**Records supplied:**
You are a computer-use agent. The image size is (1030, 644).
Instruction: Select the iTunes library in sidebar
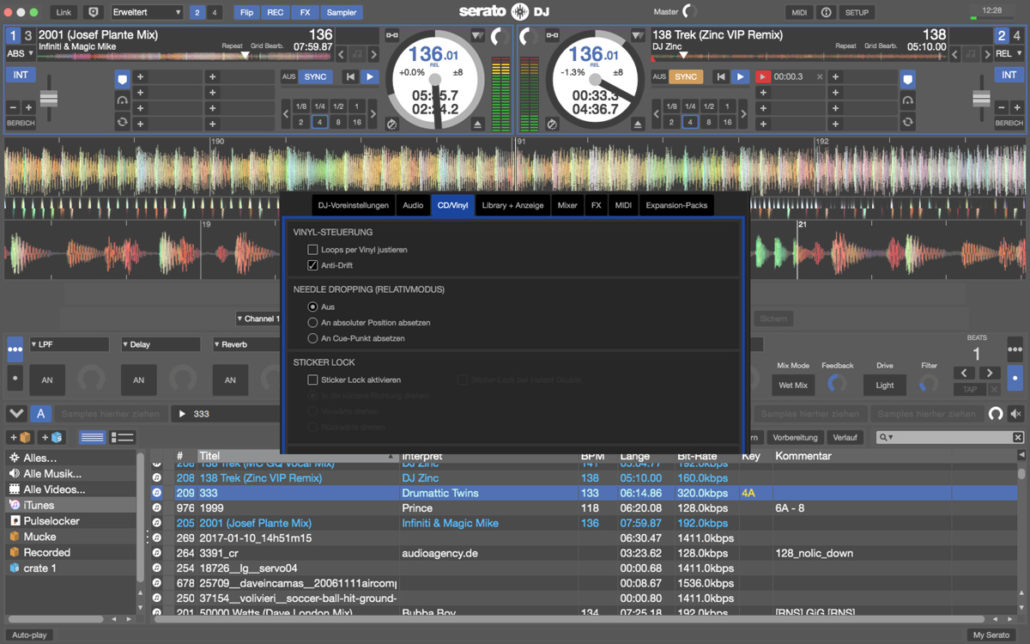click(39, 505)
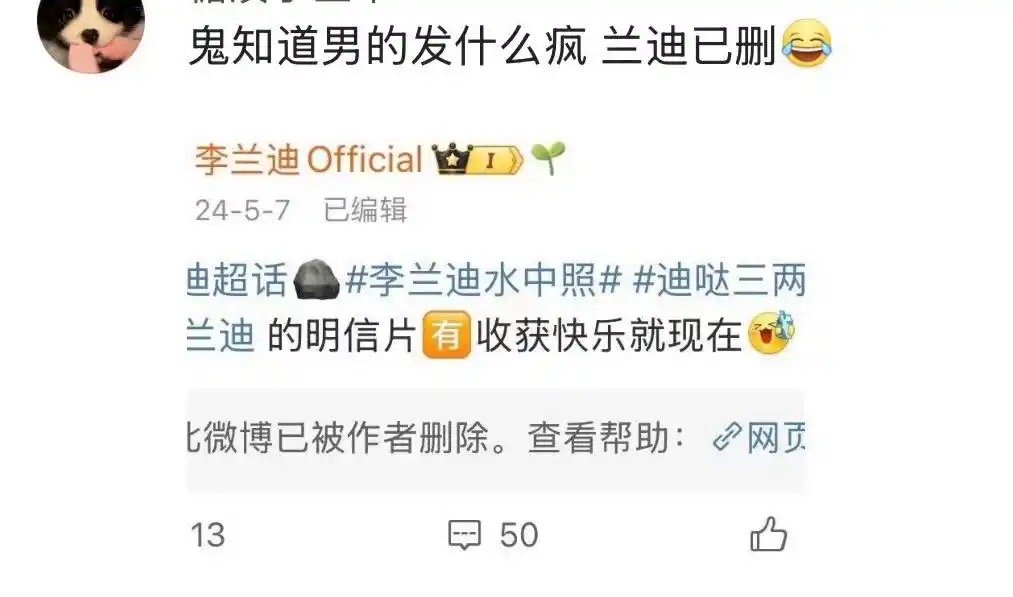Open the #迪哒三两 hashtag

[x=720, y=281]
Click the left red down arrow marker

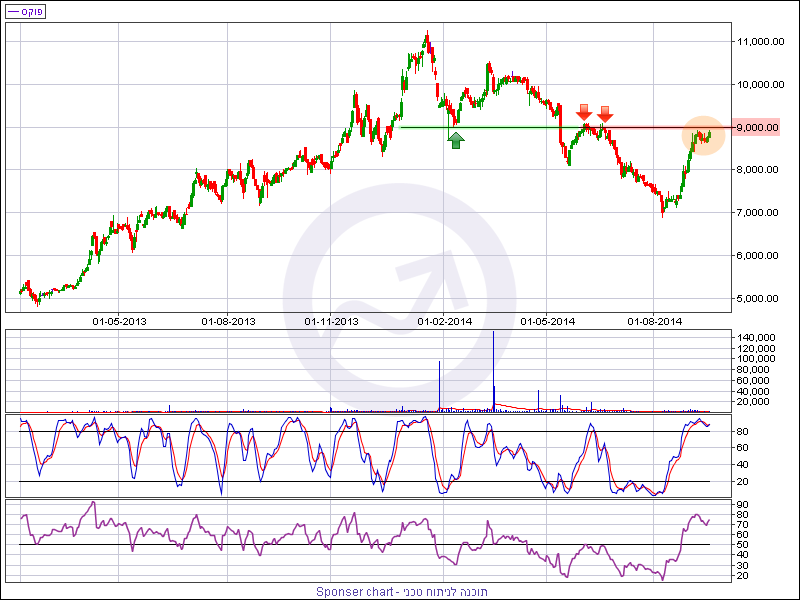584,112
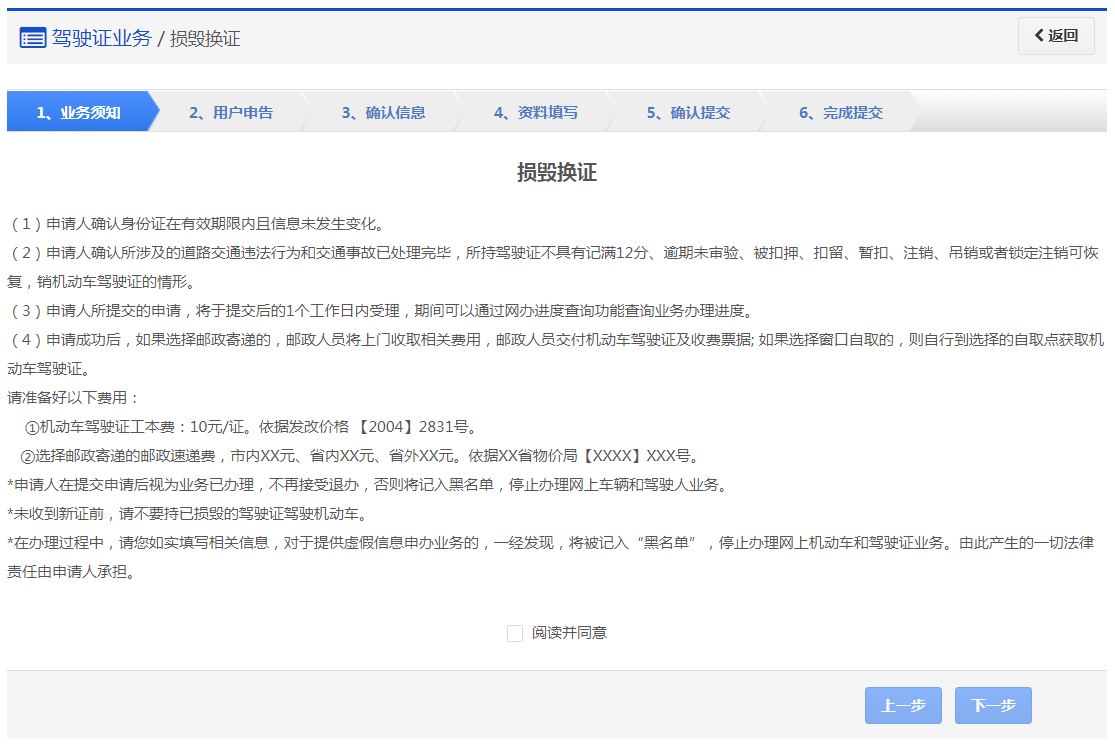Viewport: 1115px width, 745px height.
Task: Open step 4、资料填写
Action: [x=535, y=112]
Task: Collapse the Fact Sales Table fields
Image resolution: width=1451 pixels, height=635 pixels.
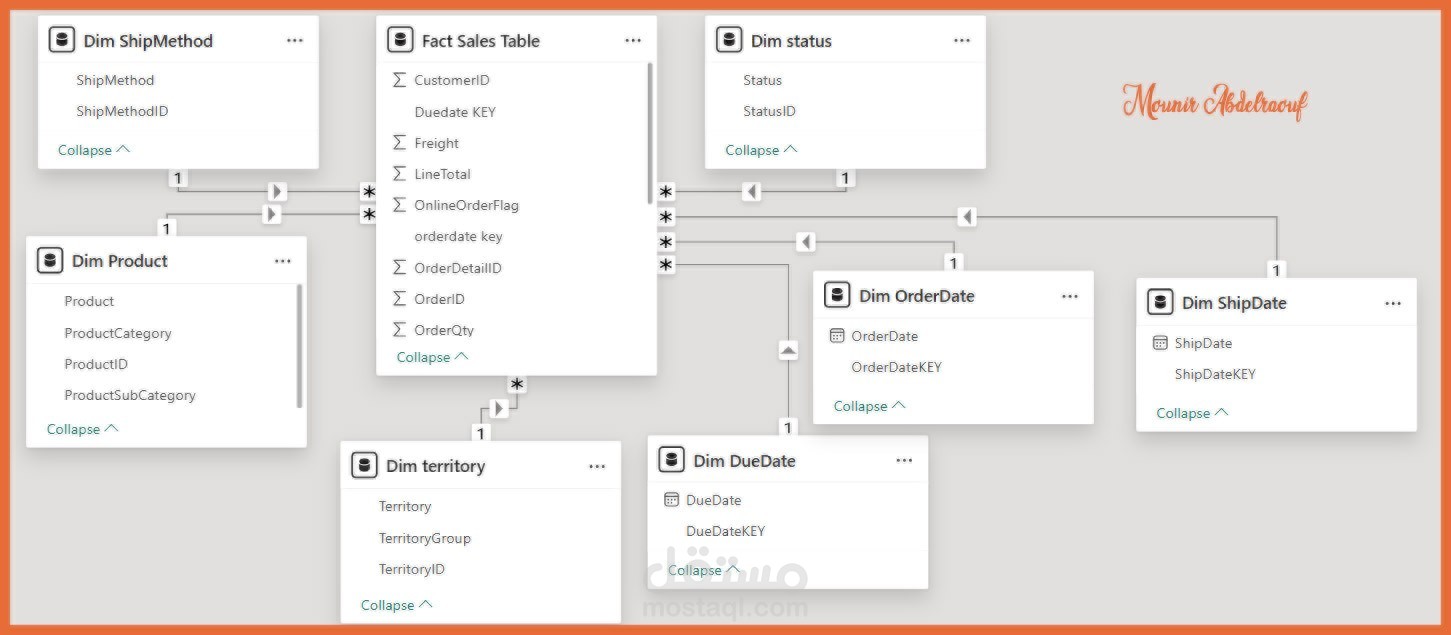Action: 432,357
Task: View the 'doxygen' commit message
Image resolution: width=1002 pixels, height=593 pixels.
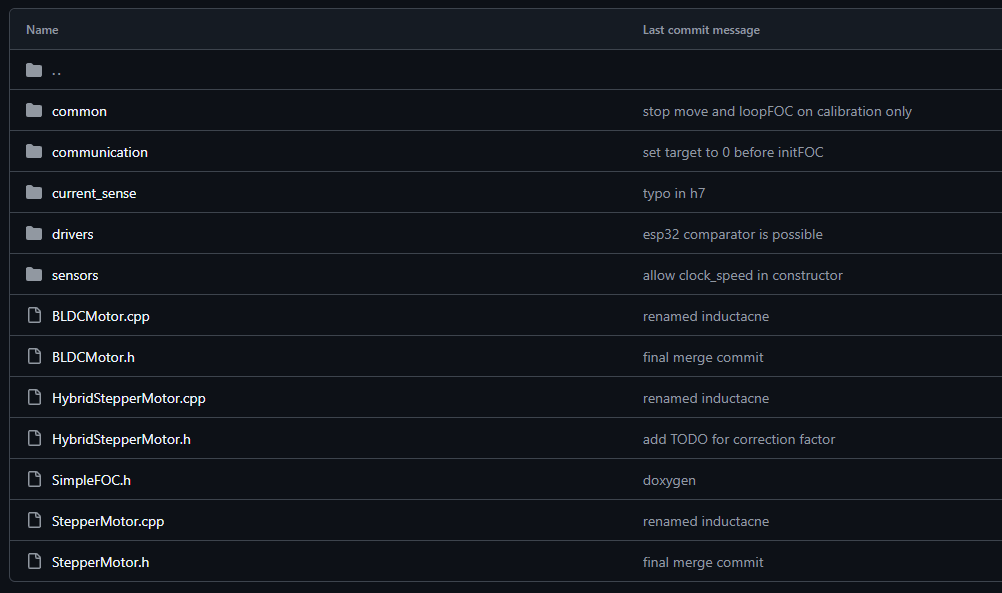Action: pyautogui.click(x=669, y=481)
--
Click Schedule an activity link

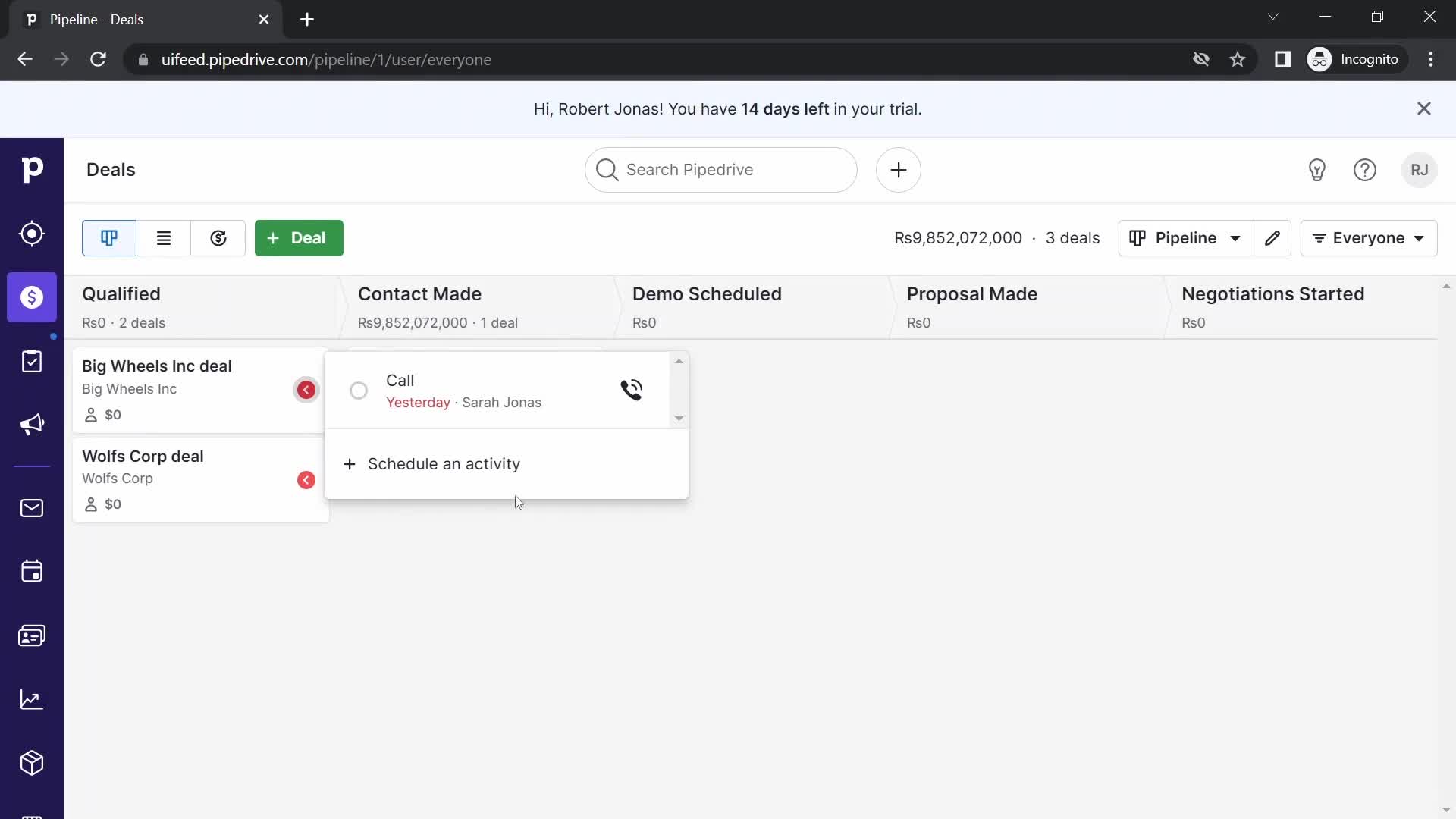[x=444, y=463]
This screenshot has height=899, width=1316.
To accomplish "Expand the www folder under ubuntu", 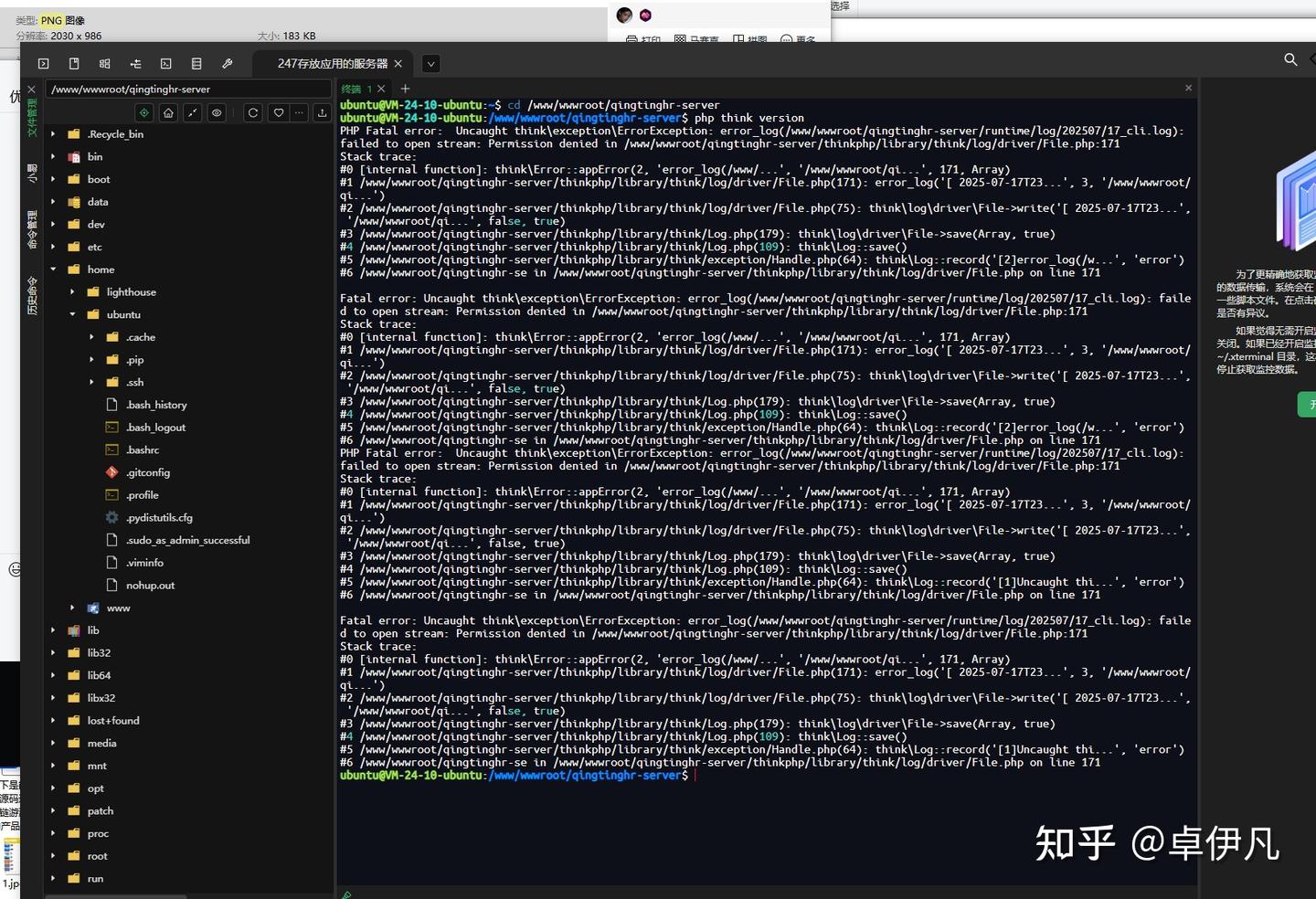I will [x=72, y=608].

**Exercise brief:**
Pictures do not belong in the answer. Return the lines above starting at the one with "Instruction: Select the" and ending at the one with "Task: View the 'doxygen' commit message", both kept, exactly.

**Completed task:**
Instruction: Select the iTunes library in sidebar
click(39, 505)
Open the #迪哒三两 hashtag

[x=720, y=281]
Click the left red down arrow marker

584,112
Viewport: 1115px width, 745px height.
Task: Open step 4、资料填写
Action: [x=535, y=112]
Task: Collapse the Fact Sales Table fields
Image resolution: width=1451 pixels, height=635 pixels.
Action: 432,357
Task: View the 'doxygen' commit message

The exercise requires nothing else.